• _About this task_
In the material below, find the line containing "Krishnav (14, 2208)" and the line containing "Hindu Girl names (25, 2421)", then reproduce exactly both of them and every line between, and nothing else.

• _Extracted records_
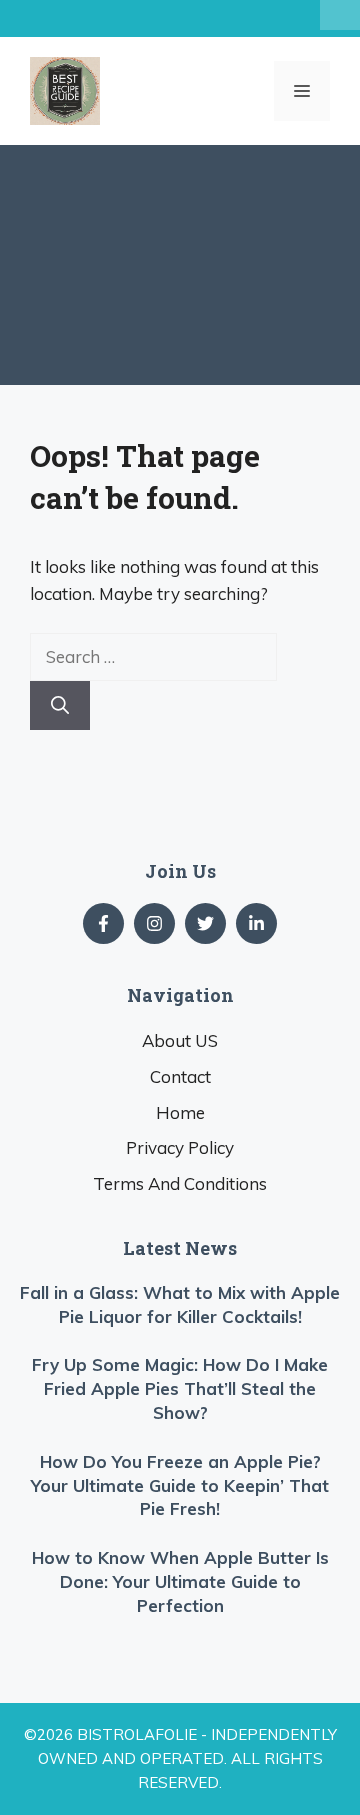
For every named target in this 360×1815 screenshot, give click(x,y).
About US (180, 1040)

==

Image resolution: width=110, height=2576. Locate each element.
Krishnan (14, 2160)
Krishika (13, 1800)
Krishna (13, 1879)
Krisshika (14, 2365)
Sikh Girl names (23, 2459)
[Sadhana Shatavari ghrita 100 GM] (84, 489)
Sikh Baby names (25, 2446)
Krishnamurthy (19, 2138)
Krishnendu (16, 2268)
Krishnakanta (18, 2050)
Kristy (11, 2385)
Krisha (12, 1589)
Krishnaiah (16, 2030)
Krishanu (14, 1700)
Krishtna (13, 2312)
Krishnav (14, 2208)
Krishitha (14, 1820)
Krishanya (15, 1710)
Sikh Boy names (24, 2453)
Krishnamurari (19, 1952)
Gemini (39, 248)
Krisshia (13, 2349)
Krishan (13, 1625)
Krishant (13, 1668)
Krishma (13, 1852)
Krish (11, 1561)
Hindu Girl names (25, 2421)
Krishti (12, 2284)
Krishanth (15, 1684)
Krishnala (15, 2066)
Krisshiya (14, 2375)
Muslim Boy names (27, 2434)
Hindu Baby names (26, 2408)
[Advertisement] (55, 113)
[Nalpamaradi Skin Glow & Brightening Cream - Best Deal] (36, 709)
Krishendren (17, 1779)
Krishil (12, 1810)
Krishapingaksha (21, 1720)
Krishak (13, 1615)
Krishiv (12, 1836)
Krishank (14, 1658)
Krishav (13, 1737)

• _Solution_
Krishnav (14, 2208)
Krishitha (14, 1820)
Krishanya (15, 1710)
Sikh Boy names (24, 2453)
Krishnamurari (19, 1952)
Gemini (39, 248)
Krisshia (13, 2349)
Krishan (13, 1625)
Krishant (13, 1668)
Krishma (13, 1852)
Krish (11, 1561)
Hindu Girl names (25, 2421)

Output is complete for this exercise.